The Swiss franc was rather soft today, falling against some major rivals and trading flat versus others. It looked like traders felt no need to buy safer currencies despite increasing tensions between the United States and China over Hong Kong protests and their potential negative impact on chances of reaching a trade deal. Domestic macroeconomic data did not help the Swissie either as the report released today was surprisingly bad.
The KOF Economic Barometer dropped from 94.8 to 93.0 in November, reaching the lowest level since 2015. That is instead of rising to 95.1 as analysts had predicted. The report said:
The outlook for the Swiss economy remains subdued.
The worst performance was demonstrated by hotel and catering activities as well as the banking and insurance sector. Meanwhile, indicators for the manufacturing sector remained almost unchanged.
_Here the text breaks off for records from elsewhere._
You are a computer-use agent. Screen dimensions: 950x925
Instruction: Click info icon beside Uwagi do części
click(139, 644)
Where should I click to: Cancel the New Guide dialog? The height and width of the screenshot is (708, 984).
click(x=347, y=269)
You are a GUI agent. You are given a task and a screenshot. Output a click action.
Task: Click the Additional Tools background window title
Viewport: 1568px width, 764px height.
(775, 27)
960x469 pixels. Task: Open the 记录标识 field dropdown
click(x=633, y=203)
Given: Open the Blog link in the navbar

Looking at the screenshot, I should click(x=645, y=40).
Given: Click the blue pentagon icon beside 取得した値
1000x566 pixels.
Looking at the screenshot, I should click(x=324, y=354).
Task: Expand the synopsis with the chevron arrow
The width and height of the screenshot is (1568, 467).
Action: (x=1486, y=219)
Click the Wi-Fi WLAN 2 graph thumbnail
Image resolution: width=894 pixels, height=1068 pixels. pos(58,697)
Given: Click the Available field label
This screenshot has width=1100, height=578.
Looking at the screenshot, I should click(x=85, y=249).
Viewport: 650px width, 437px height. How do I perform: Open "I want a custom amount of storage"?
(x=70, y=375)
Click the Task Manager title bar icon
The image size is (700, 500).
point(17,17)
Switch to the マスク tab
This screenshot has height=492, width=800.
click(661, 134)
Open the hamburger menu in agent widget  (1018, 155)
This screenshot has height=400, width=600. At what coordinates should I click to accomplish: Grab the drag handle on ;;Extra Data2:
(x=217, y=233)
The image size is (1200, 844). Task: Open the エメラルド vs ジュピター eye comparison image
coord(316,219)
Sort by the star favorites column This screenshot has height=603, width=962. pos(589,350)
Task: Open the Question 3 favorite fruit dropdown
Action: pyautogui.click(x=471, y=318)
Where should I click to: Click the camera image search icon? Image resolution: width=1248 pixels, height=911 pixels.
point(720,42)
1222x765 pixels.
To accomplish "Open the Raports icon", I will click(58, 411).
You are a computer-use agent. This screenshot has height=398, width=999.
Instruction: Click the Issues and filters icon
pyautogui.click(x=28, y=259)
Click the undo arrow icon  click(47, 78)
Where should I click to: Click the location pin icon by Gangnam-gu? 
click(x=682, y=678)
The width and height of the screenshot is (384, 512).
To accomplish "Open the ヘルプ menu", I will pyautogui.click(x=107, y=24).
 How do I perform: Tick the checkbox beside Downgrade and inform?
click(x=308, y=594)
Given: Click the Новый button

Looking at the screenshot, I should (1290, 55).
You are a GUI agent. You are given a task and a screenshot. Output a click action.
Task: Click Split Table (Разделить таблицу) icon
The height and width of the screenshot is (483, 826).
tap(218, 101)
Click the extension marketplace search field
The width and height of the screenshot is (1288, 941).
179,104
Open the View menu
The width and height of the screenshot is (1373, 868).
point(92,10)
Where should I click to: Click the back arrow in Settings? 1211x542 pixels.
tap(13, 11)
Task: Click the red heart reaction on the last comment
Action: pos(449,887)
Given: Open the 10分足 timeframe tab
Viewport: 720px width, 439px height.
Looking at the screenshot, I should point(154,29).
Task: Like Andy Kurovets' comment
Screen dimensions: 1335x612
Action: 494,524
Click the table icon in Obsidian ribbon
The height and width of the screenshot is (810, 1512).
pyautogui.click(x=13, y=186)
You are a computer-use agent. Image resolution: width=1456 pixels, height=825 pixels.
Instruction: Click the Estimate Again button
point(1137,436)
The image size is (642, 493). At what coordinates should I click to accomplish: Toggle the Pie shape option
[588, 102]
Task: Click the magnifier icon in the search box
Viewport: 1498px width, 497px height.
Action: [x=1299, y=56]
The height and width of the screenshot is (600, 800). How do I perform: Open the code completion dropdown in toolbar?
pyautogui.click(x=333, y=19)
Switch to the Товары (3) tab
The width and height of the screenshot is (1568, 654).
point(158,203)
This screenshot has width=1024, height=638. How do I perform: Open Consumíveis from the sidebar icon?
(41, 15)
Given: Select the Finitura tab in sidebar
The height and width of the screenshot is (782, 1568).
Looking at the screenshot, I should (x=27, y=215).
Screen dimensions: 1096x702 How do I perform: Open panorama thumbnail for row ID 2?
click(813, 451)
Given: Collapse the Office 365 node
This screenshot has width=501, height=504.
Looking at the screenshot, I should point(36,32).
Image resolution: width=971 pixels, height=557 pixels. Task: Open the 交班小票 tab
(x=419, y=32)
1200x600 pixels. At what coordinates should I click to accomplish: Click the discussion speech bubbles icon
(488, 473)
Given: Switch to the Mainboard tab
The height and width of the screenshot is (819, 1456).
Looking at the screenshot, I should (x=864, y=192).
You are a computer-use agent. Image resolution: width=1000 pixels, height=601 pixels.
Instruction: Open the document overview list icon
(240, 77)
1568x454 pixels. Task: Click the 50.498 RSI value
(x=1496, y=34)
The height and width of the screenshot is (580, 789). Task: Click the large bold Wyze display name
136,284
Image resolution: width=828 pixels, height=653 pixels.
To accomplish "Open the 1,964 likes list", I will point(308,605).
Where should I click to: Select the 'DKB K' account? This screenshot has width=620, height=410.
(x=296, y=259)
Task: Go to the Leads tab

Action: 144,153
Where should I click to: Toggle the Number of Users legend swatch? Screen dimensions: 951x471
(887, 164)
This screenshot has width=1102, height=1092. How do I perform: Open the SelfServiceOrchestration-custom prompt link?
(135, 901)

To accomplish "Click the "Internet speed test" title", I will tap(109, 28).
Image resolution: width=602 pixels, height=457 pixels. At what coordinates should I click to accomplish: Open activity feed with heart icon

Released yesterday by the State Secretariat for Economic Affairs, Swiss gross domestic product demonstrated growth by 0.4% in the third quarter of this year, accelerating from the 0.3% pace of growth in the previous three months. That was a positive surprise to market participants as economists had promised a slowdown to 0.1%. The biggest contributors to the growth were exports of chemical and pharmaceutical products and energy. Yet the report was not entirely positive, saying:
In other areas, the impact of the subdued international environment was felt more strongly. The economic slowdown is being borne out on the whole.
USD/CHF climbed from 0.9982 to 0.9998 as of 11:23 GMT today. EUR/CHF gained from 1.0989 to 1.0101. GBP/CHF was at 1.2901, near the opening level of 1.2886.